Saturday, January 14, 2017

End Up Here (review)

Spoilers ahoy!

Here it is--my first review of 2017. Something a tad offbeat--a musical performance titled after one of the best of several songs, End Up Here.

As some of you may or may not know Christopher Reiner has done quite a bit of original music for Zombie Joe's Underground Theatre Group in NoHo.  Here, for about an hour, he shares a variety of songs.  Music being as subject to taste as it is, let me be as clear as I can.

First, I liked this performance very much.  The music itself was very nice, nothing spectacular but good, and punctuated by a lyrics laden with dry wit.  Here, more than the nice tunes and good delivery (with a definite glitter in Reiner's eye) the songs well and truly shine.

Credit: Joe-Reiner
It is hard to describe precisely why I'm so enthusiastic about this--and hard to warn anyone who might not find it their cup of tea.  Yeah, I'm a fan of dry, preferably razor-sharp wit.  Especially when not aimed at someone who doesn't deserve it, but rather at the self.  There's the totally un-self-conscious manner Reiner has as a performer while doing his own songs.

Also, I liked his digressions into stories about life in general.  They aren't very many but make up a nice punctuation and/or cleansing of the palate.  More, they share the same quality as the lyrics.  Neither gives us answers, just stories--histories as it were from which we make what we can.  Some folks don't like that.  They prefer to be told explicit lessons.

But Reiner gives us something else.  Something I found quite enthralling in its own way.  I suppose the best, most visceral comment I can make is to note my reaction as the show came to its close.  It was only an hour, but as it ended I felt startled.  Surely that wasn't an hour?  Surely it was more like twenty five minutes?  Nope.  An hour.

I left wanting more.  If this sounds enticing, please hurry.  Only two performances remain as of this writing.

End Up Here plays Sundays at 4pm January 14 and 22, 2017 at ZJU 4850 Lankershim Blvd., (just north of Camarillo, just south of the NoHo Sign)  North Hollywood, CA 91601.

Friday, December 23, 2016

Dozen Best of 2016

No real spoilers to speak on, soooooo...

Been doing the reviewer gig for some years now.  As the number of theatres inviting me to attend and critique their works have grown, so too has my hat size.  Only a matter of time until I did one of these lists then.  However, I refuse to indulge in more negativity than absolutely necessary.  Behold therefore a Dozen Best List for the year about to end.  No Dozen Worst will be forthcoming.  Just don't want to go there.

Luckily for me, so many wonderful programs fall my way I had to limit myself to actual plays.  I mention this because a few shows like the gut-wrenchingly beautiful Girl Gods and Hex aren't really plays per se, which gives the out of allowing me to keep this list a reasonable length...

In no particular order (save perhaps maybe reversed order of viewing, I think kinda/sorta):

Hansel and Gretel Bluegrass at the 24th Street Theatre pretty much contains all I love in theatre.  It manages to tell a story in a way only theatre itself can, sparking the imagination first and foremost while at the same time using a dazzling (yet unintrusive) multimedia set of tools.  Yet at its heart remains a fantastic cast of actors bringing a kind of myth--in this case a fairy tale--to life in a brand spanking new way.

Ajax in Iraq counts as similar revelation--a tour-de-force of different theatrical styles across the ages as a modern story of US soldiers in Iraq play out intertwined with the tale of Ajax in the Trojan War, as told by Sophocles.  One of the most powerful pieces of theatre from the entire year and hopefully to be staged again before long.

The Suitcase as the Echo became one of the most fun, most heart-warming (in the deepest sense) theatrical efforts of 2016.  A softly presentational tale about a middle age man's revelation on his father, a man he never knew and never was told much about, yet for whom he quietly yearned for decades.  Not a story of nations, but of the connection between souls across time--and the ripples such connections can leave in their wake.

Othello at ZJU was a remounting of a production from last year so I almost didn't count it.

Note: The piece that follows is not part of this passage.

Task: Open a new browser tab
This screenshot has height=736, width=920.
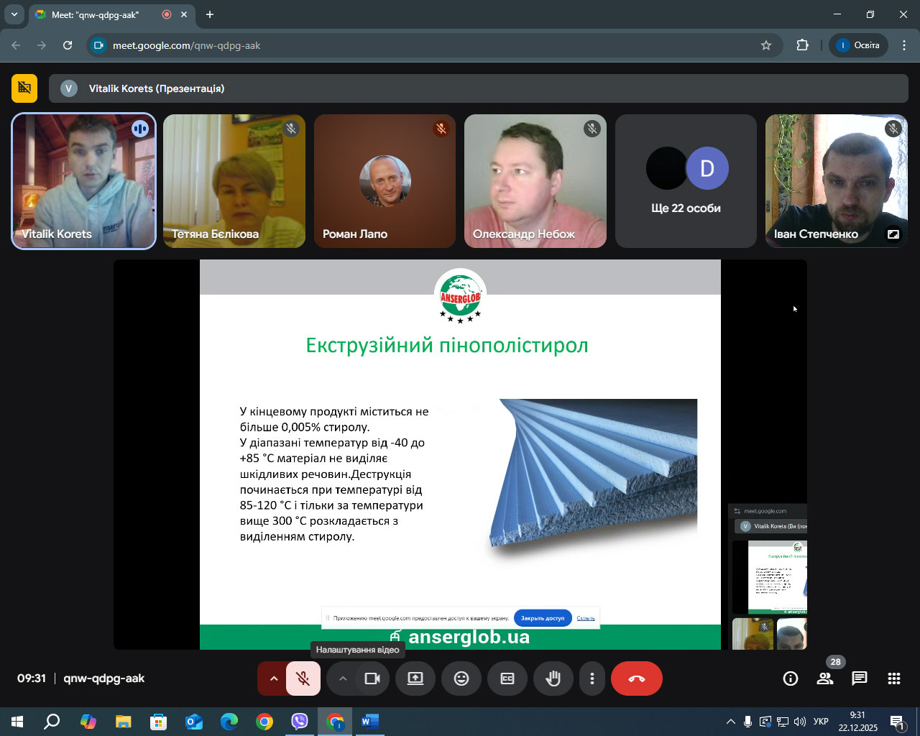Action: click(210, 14)
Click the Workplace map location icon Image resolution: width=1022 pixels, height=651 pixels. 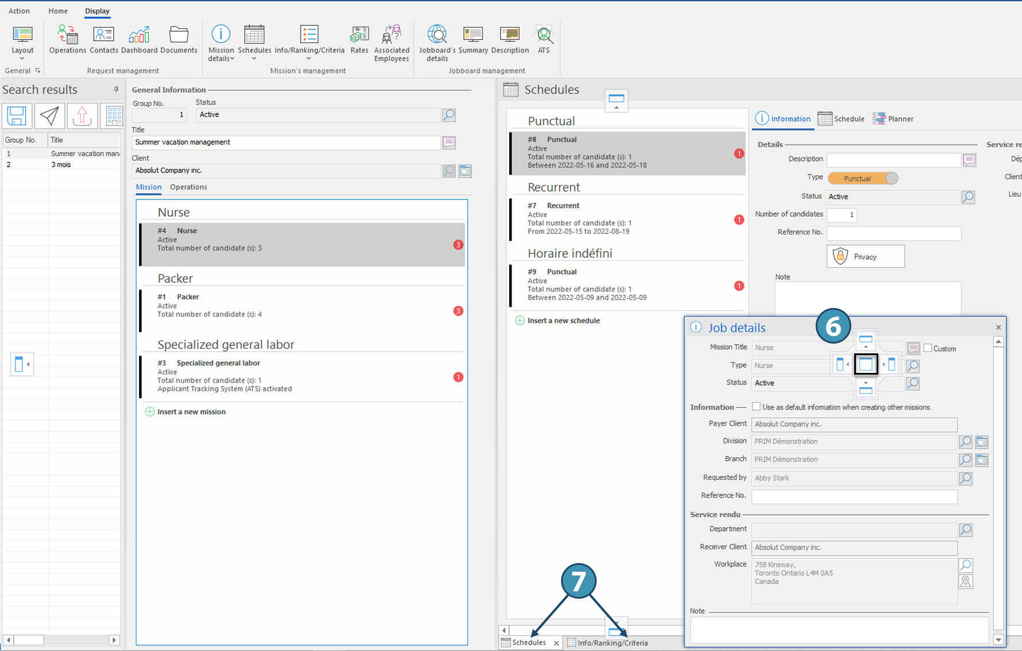(966, 582)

Yet it remained one of the most powerful productions on many levels.  Dizzying in it re-imagination of Shakespeare's rather sordid murder story -- honestly, most productions of this play fail to entice me for this very reason -- Josh T. Ryan's direction and a wild, wonderful cast brought new life to this work in ways that never failed to at the least provoke a powerful reaction.

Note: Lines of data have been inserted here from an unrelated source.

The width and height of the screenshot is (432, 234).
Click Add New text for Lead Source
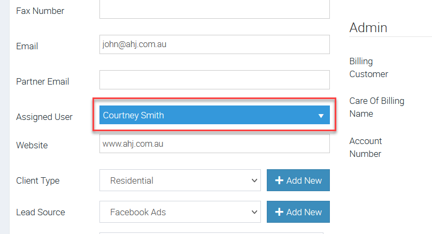click(x=304, y=212)
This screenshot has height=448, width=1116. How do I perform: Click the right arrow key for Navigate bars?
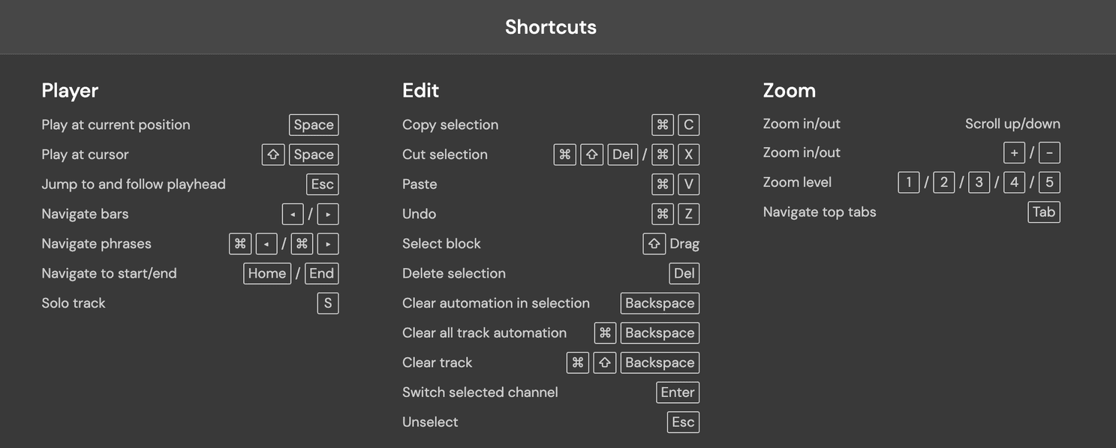[x=328, y=214]
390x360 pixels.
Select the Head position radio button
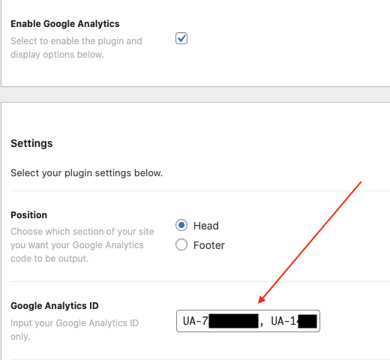click(182, 225)
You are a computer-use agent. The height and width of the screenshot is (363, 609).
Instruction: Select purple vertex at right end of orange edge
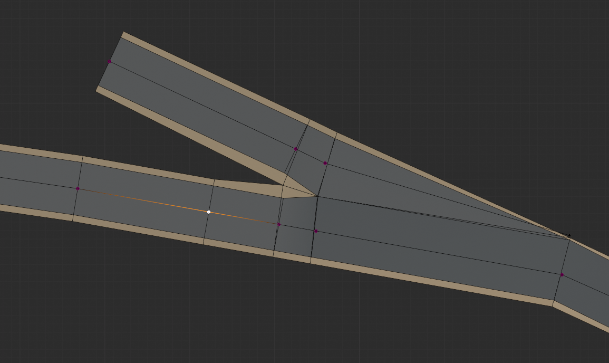[x=279, y=224]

A Gulag Mouse may be cheating, since both playwright and director are friends of mine, but that doesn't change the fact this show fascinated me from the first image, then hit me in gut before the play's end several times.

Women Beware Women, a somewhat obscure Jacobean tragedy, proved the second time the Yours Is Mine theatre company took a classic work then rocked my world with it.  While the performances across the board reached wonderful heights, the entire production overall made my jaw drop.  In a single room, they made us feel as if we were simply there with these characters, watching it all by candlelight, with all the intimacy of a private party.  I eagerly await their next production!

The Dryway at Son of Semele was, I think, the first play I reviewed in 2016, and still haunts my memory. A three-woman musical retelling of a medieval legend, about three mermaids banished from the ocean by their mother, this single hour of theatre sucked me in the way I long to happen every time I take my seat.  It also managed to both surprise yet feel inevitable--a tricky feat yet often turns out a hallmark of the best theatre.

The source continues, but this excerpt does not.